Our research is focused on applied aquatic conservation ecology and sustainability. Much of this work falls into one or more of these categories:

  • Nature-based infrastructure that enhances aquatic biodiversity. This work is conducted in collaboration with the Network for Engineering With Nature.
  • Understanding and predicting fish distributions and abundances. This includes work on population viability analysis, predictions of fish distributions under climate change, and assessment of population trajectories of imperiled species. This includes collaborative work with Trout Unlimited and the US Forest Service, among other partners.
  • Flow ecology: understanding how water flow patterns affect populations, communities and ecosystem processes.
  • Aquatic ecosystem ecology. Ecosystem processes are an important focus of many lab members, particularly those co-advised by Amy Rosemond.

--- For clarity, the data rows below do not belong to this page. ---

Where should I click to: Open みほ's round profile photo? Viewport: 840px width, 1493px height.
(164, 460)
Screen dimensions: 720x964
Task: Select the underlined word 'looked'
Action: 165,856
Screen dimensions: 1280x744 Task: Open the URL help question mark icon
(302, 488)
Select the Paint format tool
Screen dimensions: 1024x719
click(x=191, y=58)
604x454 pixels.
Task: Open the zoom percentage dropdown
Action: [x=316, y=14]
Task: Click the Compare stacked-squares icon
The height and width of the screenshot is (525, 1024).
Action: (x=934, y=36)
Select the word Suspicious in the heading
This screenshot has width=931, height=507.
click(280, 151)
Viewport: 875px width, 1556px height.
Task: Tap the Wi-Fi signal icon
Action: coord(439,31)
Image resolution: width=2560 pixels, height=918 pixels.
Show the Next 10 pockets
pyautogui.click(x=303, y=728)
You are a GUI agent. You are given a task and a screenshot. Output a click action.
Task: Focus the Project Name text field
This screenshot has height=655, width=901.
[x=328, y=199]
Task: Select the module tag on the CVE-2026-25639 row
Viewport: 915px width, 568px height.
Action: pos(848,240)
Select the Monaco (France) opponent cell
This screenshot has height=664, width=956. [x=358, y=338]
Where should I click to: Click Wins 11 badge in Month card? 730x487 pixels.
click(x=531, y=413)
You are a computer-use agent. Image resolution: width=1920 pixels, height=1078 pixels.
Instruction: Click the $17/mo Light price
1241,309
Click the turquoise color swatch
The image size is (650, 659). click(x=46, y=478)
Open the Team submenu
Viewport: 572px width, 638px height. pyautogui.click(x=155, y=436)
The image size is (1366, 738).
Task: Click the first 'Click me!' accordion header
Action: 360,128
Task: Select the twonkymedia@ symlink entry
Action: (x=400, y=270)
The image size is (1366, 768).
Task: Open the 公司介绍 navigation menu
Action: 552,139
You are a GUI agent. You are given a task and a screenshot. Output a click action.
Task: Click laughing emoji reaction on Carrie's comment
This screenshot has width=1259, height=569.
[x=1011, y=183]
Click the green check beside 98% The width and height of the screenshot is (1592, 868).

  • Urban stream ecology: understanding the mechanisms by which urbanization degrades streams, and developing better management approaches.
  • Developing practical analytical methods to support conservation. Many of Wenger’s contributions are methodological, intended to make better use of data in conservation.
  • Conservation prioritization. The lab group has made a series of contributions to both broad-scale and fine-scale aquatic conservation planning and spatial prioritization.
  • Data-driven management policies. Members of the group collaborate with Katie Hill and other environmental policy experts to develop efficient management policies supported by the best available scientific understanding.

Not all work falls into these categories, though… it’s a diverse group and members are free to pursue the questions that interest them.